New drug significantly raises good cholesterol, cuts bad nearly in halfAbstract 21824
Study Highlights:
•An experimental cholesterol drug significantly raises good cholesterol while reducing bad cholesterol by almost half.
•The new drug did not appear to have the blood pressure-raising effects of another agent in the same class that was linked to increased deaths.
•If borne out by larger studies, the research could provide a new class of cholesterol-modifying drugs.
CHICAGO, Nov. 17, 2010 — An experimental drug more than doubles the level of good cholesterol and cuts the bad kind nearly in half without the blood pressure increase linked to another agent in its class, according to late-breaking clinical trial results presented at the American Heart Association’s Scientific Sessions 2010.

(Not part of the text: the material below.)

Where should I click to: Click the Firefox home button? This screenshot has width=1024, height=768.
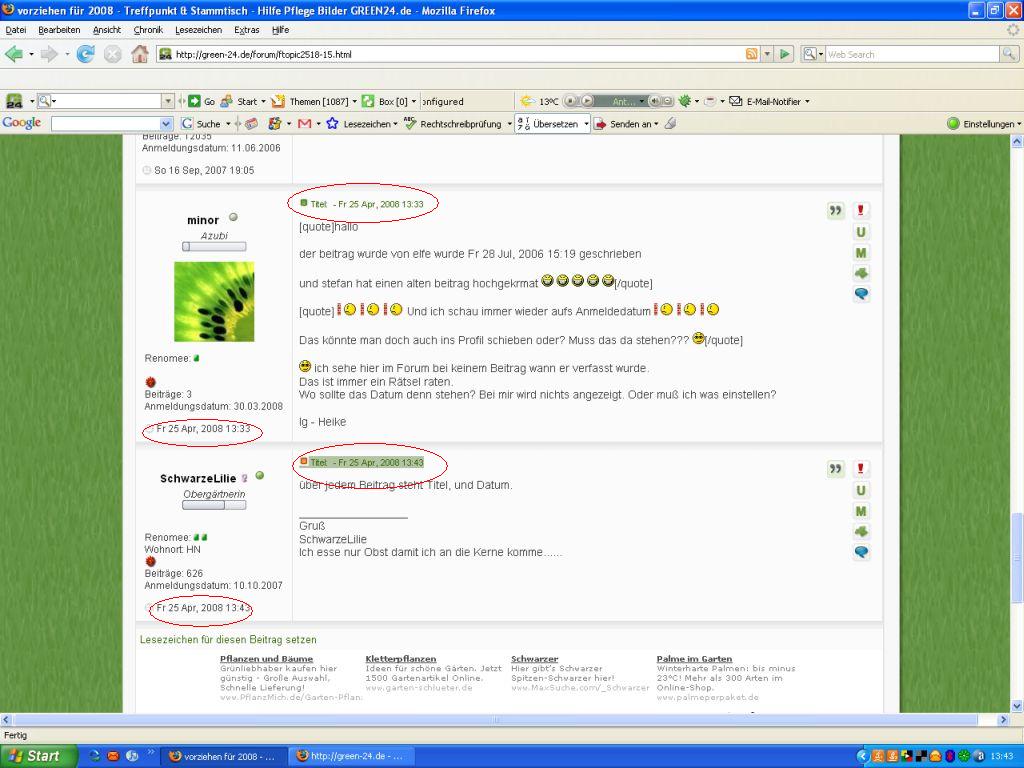tap(140, 54)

Determining the EFficacy and Tolerability of CETP INhibition with AnacEtrapib (DEFINE) is a randomized, double-blind trial of 1,623 patients who took either 100 milligrams (mg) of the cholesterylester transfer protein (CETP) inhibitor anacetrapib, or a placebo for 18 months at 153 centers in 20 countries. The patients were already being treated with a statin and/or other lipid-lowering medicine and had achieved their goal level of low-density lipoprotein (LDL) cholesterol.
The study’s primary endpoints were the percent change in LDL, known as the “bad” cholesterol associated with the development of clogged arteries, and safety as measured by a number of clinical and laboratory measures as well as cardiovascular (CV) events.
Anacetrapib reduced LDL by 40 percent — from 81 milligrams per deciliter (mg/dL) to 49 mg/dL. It also more than doubled the level of high-density lipoprotein cholesterol (HDL) that helps clear lipids from the bloodstream — from 40 mg/dL to 101 mg/dL — without raising blood pressure.
“Anacetrapib has a knock-your-socks-off effect on HDL and a jaw-dropping effect on LDL,” said Christopher P. Cannon, M.D., senior investigator of the TIMI Study Group in the cardiovascular division of Brigham and Women’s Hospital in Boston, Mass. “These changes are striking because virtually all the patients in the study were already taking cholesterol-lowering drugs and achieved previously unattainable levels of good and bad cholesterol.”
The experimental drug is one of a new class that blocks the ability of the CETP enzyme to transfer cholesterol particles from the good HDL to the bad LDL.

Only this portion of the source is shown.